* **Set of tasks**:
1. Reproduce the stretch of the photo spotlights text from "Gerard DeLone, a" through "Geer, on right." word for word.
2. Write the next part of the photo spotlights text, picking up right after its final sentence.

Photo Spotlights

  • January 26, 2011

    Fourth-year industrial design students are busy fabricating chairs they designed and created using Wilsonart laminate. The project is part of a partnership with Wilsonart International, spearheaded by RIT professor Josh Owen. Next month, the students’ final chair designs will be juried by international design professionals. The winning student design will be among those featured at the International Contemporary Furniture Fair in May in New York City. The top student will win a $1,000 scholarship.
  • January 25, 2011

    Gerard DeLone, a chocolate lover from Facilities and Management Services, sampled a variety of homemade truffles at the Brick City Catering open house on Jan. 21. Customers ordering Valentine’s Day truffles will be entered into a drawing to win a free truffle-making class with chef Autumn Geer, on right.
  • January 24, 2011

    One of America’s best known and widely read poets, Nikki Giovanni, gave the keynote address at the Expressions of King’s Legacy event on Jan. 24. She talked about the strength found in communities, social justice, activism and diversity. Earlier in the day, she met with students from the College of Liberal Arts as part of a poetry seminar class.
  • January 23, 2011

    The Liberal Arts Minor and Concentration Fair on Jan. 21 featured faculty representatives from the more than 40 minors and concentrations offered through the College of Liberal Arts. John Roche, right, associate professor of English, answers questions from Jan Dvorak, a first-year student in the Golisano College of Computing and Information Sciences.

* **Data section**:
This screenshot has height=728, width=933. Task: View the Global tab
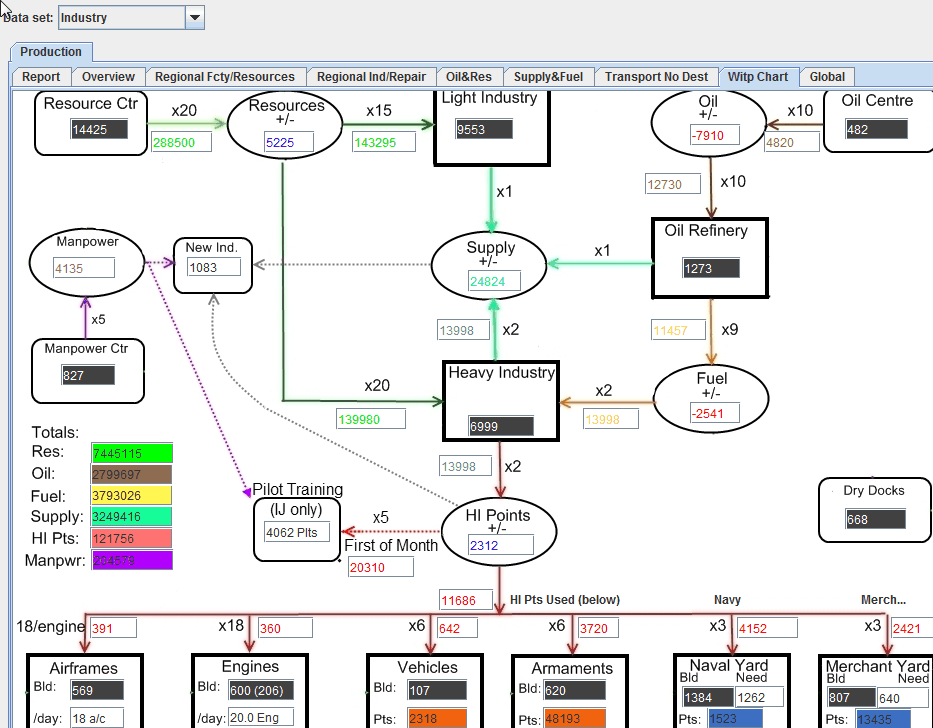(x=826, y=76)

* **Answers to each task**:
1.
Gerard DeLone, a chocolate lover from Facilities and Management Services, sampled a variety of homemade truffles at the Brick City Catering open house on Jan. 21. Customers ordering Valentine’s Day truffles will be entered into a drawing to win a free truffle-making class with chef Autumn Geer, on right.

2.
  • January 21, 2011

    Twenty RIT decision makers spent three days and two nights at the RIT Inn & Conference Center, Global Village and Perkins Green apartments for The REAL RIT Challenge, sponsored by Student Government. The challenge was to master campus transportation—learning how to read shuttle bus schedules to arrive on campus on time, and to get to off-campus locations such as Wegmans, Park Point and Dinosaur Bar-B-Que. Here, a group waits to board a bus to take them to their assigned destination on Jan. 20.
  • January 20, 2011

    Twenty RIT decision makers spent three days and two nights at the RIT Inn & Conference Center, Global Village and Perkins Green apartments for The REAL RIT Challenge, sponsored by Student Government. The challenge was to master campus transportation—learning how to read shuttle bus schedules to arrive on campus on time, and to get to off-campus locations such as Wegmans, Park Point and Dinosaur Bar-B-Que. The group gathered on Jan. 19 to receive information packets and have dinner.
  • January 19, 2011

    Elizabeth Thabet, a first-year student in CIAS, learns about volunteer opportunities at an event hosted by RIT’s Intervarsity Christian Fellowship on Jan. 18.
  • January 19, 2011

    The RIT American Sign Language and Deaf Studies Community Center opened with a ribbon cutting on Jan. 19. It is a resource for community, national and international outreach activities that enrich and celebrate achievements of the deaf community and fosters interaction among deaf, hard-of-hearing and hearing colleagues.
  • January 18, 2011

    Kim Murray, right, demonstrates a move in his wellness class, kickboxing. RIT’s Center for Intercollegiate Athletics and Recreation’s Wellness Program offers numerous classes such as yoga, dance, cardio conditioning, pilates and more.
  • January 17, 2011

    James Winebrake, a noted transportation and energy policy scholar, has been named dean of the College of Liberal Arts at Rochester Institute of Technology. Winebrake will develop and implement the college’s strategic plan and lead RIT’s research and education initiatives in the humanities, social sciences and performing/fine arts.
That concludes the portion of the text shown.